## [Aim of the task]
In the records below, find the line that contains "You are a GUI". Retype that line and all the lines after it through the end, leaving out the pictures.

## [The input]
▼

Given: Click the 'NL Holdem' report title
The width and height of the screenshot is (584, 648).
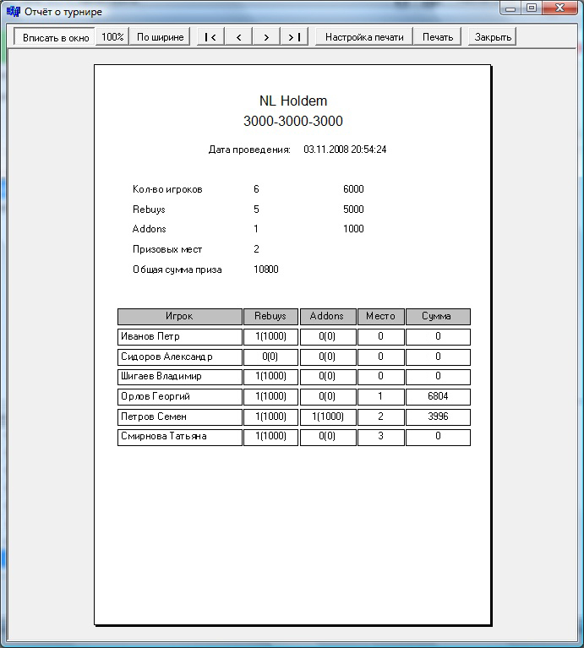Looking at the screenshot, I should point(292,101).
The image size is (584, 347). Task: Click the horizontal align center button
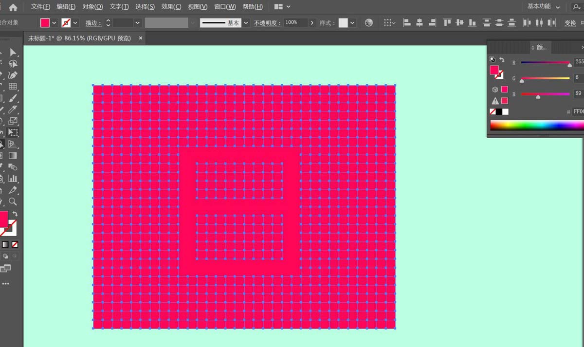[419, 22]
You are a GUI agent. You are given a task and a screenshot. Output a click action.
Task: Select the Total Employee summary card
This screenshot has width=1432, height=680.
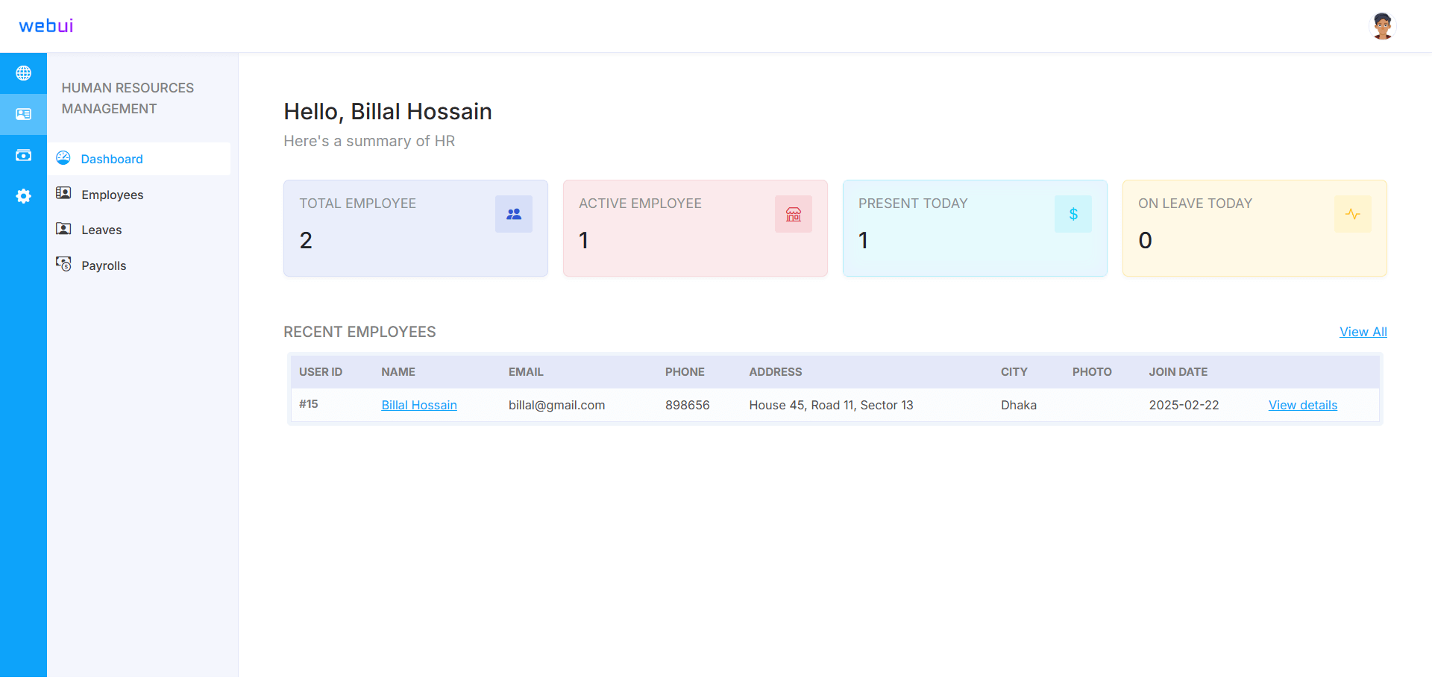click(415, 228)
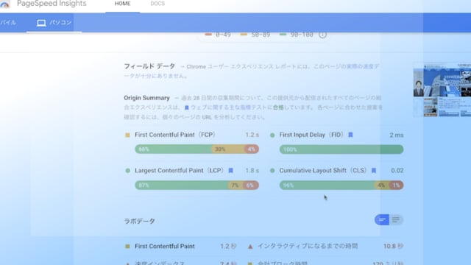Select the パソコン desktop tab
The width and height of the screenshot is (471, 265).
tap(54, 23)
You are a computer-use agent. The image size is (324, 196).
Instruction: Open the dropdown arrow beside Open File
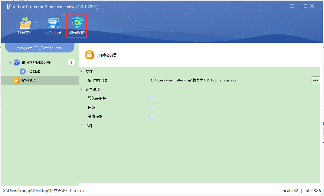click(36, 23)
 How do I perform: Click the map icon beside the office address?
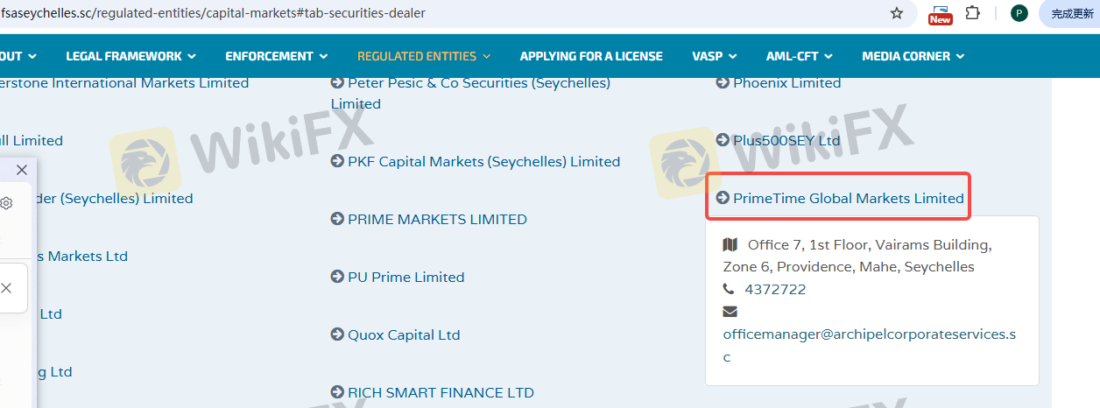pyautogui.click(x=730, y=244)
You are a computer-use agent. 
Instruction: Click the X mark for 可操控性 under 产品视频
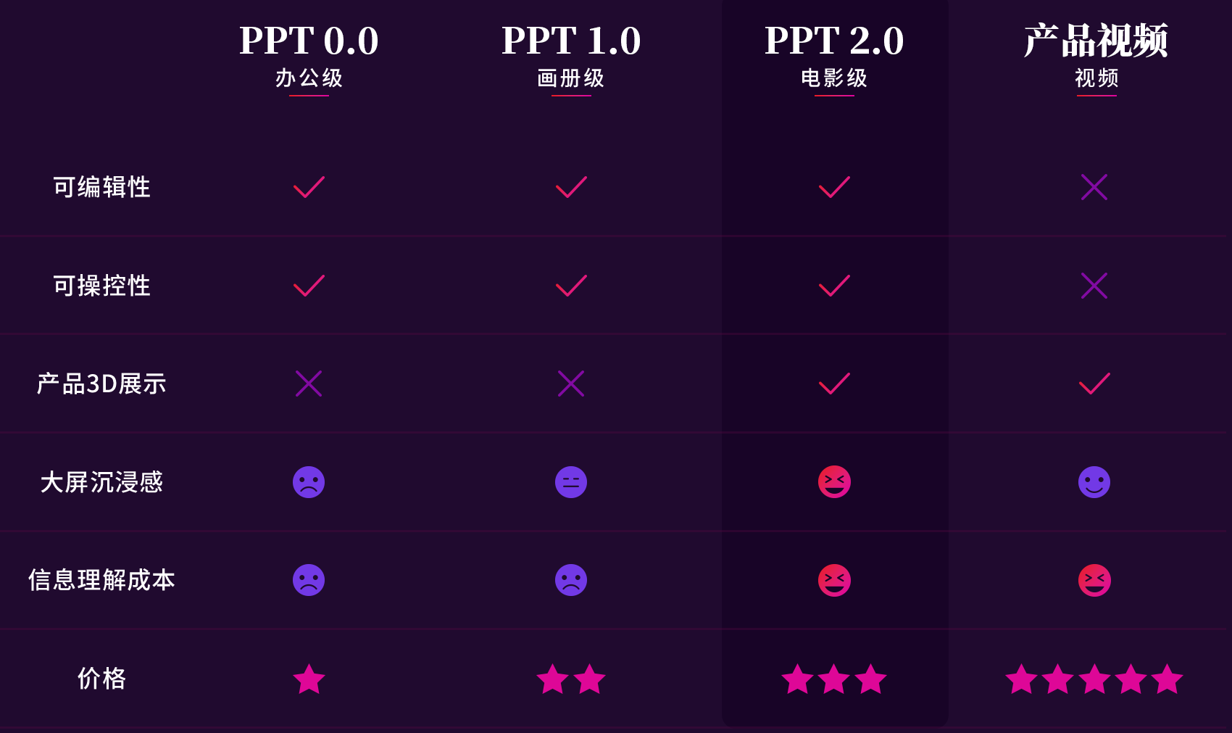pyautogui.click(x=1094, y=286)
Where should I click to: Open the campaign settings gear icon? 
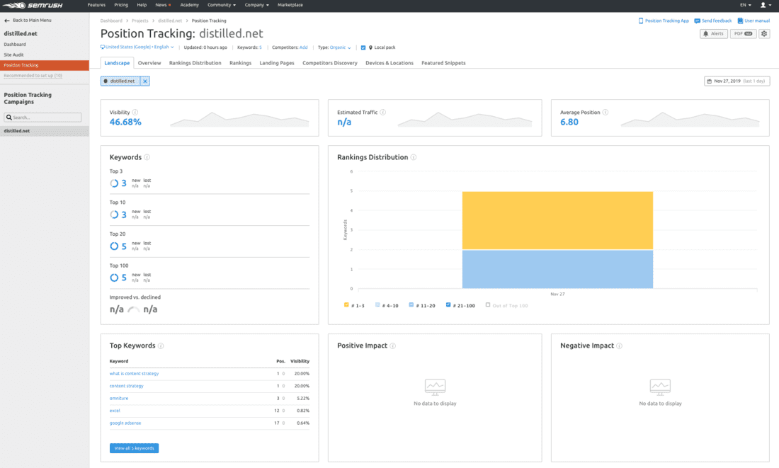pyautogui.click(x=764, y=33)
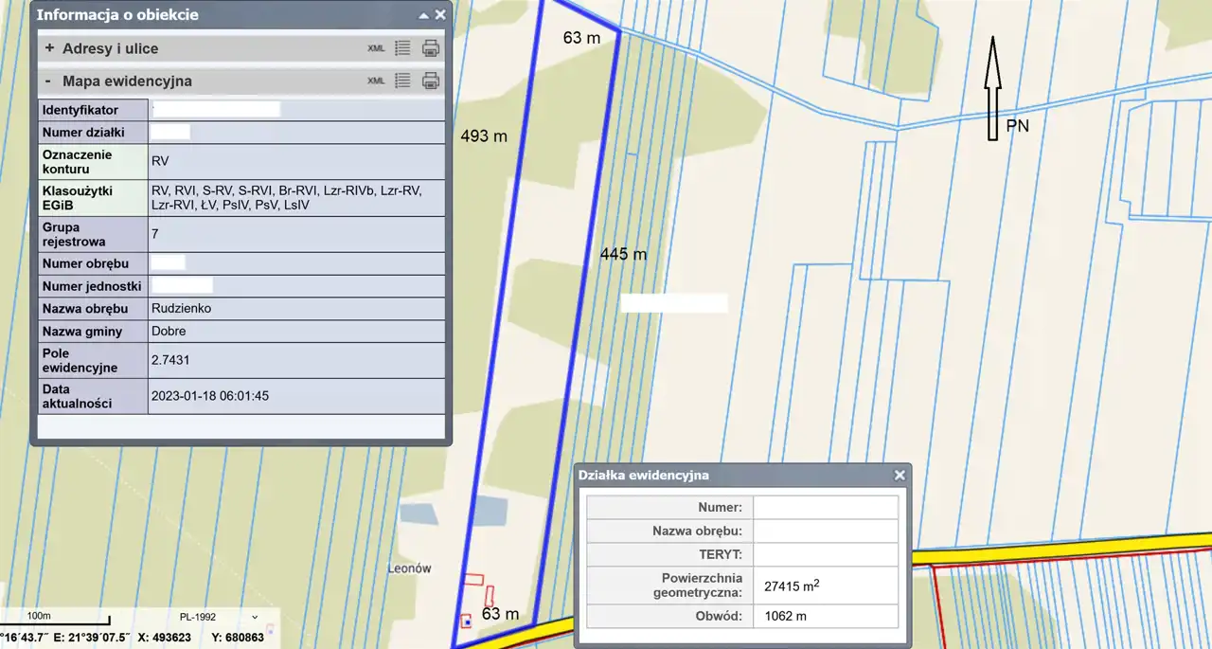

▲

## [Worked solution]
You are a GUI agent. You are given a task and a screenshot. Output a click action.
Task: Select the Total Employee summary card
This screenshot has width=1432, height=680.
click(415, 228)
Select the パソコン desktop tab
The width and height of the screenshot is (471, 265).
tap(54, 23)
You are a computer-use agent. The image size is (324, 196).
Instruction: Open the dropdown arrow beside Open File
click(36, 23)
 How do I perform: Click the map icon beside the office address?
pyautogui.click(x=730, y=244)
You are a computer-use agent. 
Instruction: Click the X mark for 可操控性 under 产品视频
pyautogui.click(x=1094, y=286)
Where should I click to: Open the campaign settings gear icon? 
pyautogui.click(x=764, y=33)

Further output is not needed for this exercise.